-- BEGIN --
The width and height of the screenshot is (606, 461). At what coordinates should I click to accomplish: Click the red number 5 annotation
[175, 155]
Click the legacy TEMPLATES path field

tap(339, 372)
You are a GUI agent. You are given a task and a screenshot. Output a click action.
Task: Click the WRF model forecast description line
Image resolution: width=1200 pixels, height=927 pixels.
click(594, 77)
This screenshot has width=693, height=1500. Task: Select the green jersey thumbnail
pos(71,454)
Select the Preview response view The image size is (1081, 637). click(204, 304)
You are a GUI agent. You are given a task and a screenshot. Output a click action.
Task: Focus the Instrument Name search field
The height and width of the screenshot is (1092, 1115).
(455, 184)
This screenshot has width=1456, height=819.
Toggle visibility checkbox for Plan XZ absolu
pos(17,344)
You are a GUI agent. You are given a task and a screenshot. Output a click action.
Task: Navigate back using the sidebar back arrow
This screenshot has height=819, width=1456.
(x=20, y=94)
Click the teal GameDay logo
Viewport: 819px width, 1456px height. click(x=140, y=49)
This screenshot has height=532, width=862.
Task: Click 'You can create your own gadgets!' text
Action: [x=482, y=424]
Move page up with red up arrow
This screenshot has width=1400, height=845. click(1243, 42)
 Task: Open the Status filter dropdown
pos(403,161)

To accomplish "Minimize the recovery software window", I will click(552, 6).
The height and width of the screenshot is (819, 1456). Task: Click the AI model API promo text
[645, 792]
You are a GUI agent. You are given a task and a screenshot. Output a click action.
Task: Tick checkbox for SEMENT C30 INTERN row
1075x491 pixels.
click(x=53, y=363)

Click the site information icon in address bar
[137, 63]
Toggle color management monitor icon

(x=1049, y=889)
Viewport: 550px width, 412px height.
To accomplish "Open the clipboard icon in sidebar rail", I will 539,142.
-- END --
**WORK TO DO:**
Copy out the listing above line for line, with no changes to any word, number, or punctuation mark.

**THE SOLUTION:**
The width and height of the screenshot is (606, 461). At what coordinates should I click to accomplish: Click the red number 5 annotation
[175, 155]
Click the legacy TEMPLATES path field

tap(339, 372)
You are a GUI agent. You are given a task and a screenshot. Output a click action.
Task: Click the WRF model forecast description line
Image resolution: width=1200 pixels, height=927 pixels.
click(594, 77)
This screenshot has width=693, height=1500. Task: Select the green jersey thumbnail
pos(71,454)
Select the Preview response view The image size is (1081, 637). click(204, 304)
You are a GUI agent. You are given a task and a screenshot. Output a click action.
Task: Focus the Instrument Name search field
The height and width of the screenshot is (1092, 1115).
(455, 184)
This screenshot has width=1456, height=819.
Toggle visibility checkbox for Plan XZ absolu
pos(17,344)
You are a GUI agent. You are given a task and a screenshot. Output a click action.
Task: Navigate back using the sidebar back arrow
This screenshot has height=819, width=1456.
(x=20, y=94)
Click the teal GameDay logo
Viewport: 819px width, 1456px height. click(x=140, y=49)
This screenshot has height=532, width=862.
Task: Click 'You can create your own gadgets!' text
Action: [x=482, y=424]
Move page up with red up arrow
This screenshot has width=1400, height=845. click(1243, 42)
 Task: Open the Status filter dropdown
pos(403,161)

To accomplish "Minimize the recovery software window", I will click(552, 6).
The height and width of the screenshot is (819, 1456). Task: Click the AI model API promo text
[645, 792]
You are a GUI agent. You are given a task and a screenshot. Output a click action.
Task: Tick checkbox for SEMENT C30 INTERN row
1075x491 pixels.
click(x=53, y=363)

Click the site information icon in address bar
[137, 63]
Toggle color management monitor icon

(x=1049, y=889)
Viewport: 550px width, 412px height.
To accomplish "Open the clipboard icon in sidebar rail", I will 539,142.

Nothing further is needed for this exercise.